(Stored data)
Content starts
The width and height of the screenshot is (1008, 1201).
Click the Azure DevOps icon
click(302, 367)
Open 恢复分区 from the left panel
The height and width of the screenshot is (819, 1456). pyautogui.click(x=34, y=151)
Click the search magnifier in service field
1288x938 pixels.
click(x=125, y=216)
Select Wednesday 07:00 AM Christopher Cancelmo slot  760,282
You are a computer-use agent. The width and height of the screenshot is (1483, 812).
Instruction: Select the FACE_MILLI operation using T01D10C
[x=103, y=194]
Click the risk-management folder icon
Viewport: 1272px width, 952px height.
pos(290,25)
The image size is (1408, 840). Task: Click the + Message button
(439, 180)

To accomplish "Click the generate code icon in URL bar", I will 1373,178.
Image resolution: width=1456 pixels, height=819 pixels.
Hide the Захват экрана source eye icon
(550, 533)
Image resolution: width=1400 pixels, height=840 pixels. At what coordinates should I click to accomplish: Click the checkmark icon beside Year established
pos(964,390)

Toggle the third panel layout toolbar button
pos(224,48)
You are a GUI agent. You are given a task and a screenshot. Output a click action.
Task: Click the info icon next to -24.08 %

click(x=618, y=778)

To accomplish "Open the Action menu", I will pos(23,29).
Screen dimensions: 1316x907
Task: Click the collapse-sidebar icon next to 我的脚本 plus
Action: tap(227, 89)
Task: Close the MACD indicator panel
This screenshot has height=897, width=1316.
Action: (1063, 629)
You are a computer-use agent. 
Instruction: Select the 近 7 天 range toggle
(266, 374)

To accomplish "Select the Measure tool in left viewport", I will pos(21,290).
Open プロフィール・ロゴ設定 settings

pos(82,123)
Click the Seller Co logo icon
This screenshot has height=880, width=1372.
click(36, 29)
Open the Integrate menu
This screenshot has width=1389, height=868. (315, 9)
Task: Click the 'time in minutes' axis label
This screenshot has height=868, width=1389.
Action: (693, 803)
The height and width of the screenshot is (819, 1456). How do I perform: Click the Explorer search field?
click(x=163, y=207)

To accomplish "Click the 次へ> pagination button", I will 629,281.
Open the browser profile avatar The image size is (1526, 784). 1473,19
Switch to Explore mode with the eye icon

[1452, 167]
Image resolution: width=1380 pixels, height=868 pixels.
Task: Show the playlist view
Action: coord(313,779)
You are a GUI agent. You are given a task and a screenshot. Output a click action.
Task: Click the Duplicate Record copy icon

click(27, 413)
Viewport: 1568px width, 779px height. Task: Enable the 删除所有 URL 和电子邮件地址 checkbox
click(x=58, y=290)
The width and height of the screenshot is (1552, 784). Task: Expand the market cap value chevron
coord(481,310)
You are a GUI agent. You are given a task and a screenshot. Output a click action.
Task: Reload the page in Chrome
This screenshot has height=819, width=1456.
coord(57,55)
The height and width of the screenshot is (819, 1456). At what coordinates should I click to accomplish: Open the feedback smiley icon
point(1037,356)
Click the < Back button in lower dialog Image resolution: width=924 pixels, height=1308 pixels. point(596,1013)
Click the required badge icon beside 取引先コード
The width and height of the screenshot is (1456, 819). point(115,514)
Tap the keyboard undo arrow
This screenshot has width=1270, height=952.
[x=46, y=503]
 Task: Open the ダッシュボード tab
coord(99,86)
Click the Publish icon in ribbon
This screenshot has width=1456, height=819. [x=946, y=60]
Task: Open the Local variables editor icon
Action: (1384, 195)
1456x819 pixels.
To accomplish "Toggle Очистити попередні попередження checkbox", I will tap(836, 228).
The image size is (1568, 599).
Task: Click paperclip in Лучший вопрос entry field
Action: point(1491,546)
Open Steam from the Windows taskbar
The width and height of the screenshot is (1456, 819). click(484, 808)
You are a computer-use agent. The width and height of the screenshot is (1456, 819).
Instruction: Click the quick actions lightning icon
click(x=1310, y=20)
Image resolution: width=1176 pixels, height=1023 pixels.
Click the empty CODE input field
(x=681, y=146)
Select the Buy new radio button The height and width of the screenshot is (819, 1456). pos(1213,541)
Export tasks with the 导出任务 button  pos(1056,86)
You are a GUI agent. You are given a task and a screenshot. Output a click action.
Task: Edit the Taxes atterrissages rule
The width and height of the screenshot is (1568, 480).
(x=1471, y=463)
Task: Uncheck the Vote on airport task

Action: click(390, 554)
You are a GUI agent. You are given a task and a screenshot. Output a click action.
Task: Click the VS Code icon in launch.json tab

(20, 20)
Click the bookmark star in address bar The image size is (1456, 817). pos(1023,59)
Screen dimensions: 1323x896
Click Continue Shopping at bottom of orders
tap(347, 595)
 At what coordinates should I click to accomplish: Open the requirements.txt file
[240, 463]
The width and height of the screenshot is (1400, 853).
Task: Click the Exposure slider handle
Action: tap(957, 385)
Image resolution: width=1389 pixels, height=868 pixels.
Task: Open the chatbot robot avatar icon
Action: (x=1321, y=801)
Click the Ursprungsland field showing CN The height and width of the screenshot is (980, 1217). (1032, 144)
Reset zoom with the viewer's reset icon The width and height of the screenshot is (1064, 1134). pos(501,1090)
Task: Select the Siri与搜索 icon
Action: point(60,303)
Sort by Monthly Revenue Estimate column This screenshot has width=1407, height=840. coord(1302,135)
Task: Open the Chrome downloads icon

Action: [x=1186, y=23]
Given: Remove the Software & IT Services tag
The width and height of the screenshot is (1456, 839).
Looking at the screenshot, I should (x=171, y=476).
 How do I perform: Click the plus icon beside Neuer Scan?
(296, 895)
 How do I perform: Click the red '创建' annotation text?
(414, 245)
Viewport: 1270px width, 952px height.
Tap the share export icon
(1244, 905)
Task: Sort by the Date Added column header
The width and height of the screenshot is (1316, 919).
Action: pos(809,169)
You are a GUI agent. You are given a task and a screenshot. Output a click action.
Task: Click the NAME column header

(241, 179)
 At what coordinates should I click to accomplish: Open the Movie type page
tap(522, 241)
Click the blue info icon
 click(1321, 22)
Content ends
WORK ORDER:
From the entries above, copy every line that holds the word "computer".

TASK SOLUTION:
You are a computer-use agent. The width and height of the screenshot is (1483, 812).
You are a computer-use agent. 
You are a computer-use agent. The width and height of the screenshot is (1456, 819).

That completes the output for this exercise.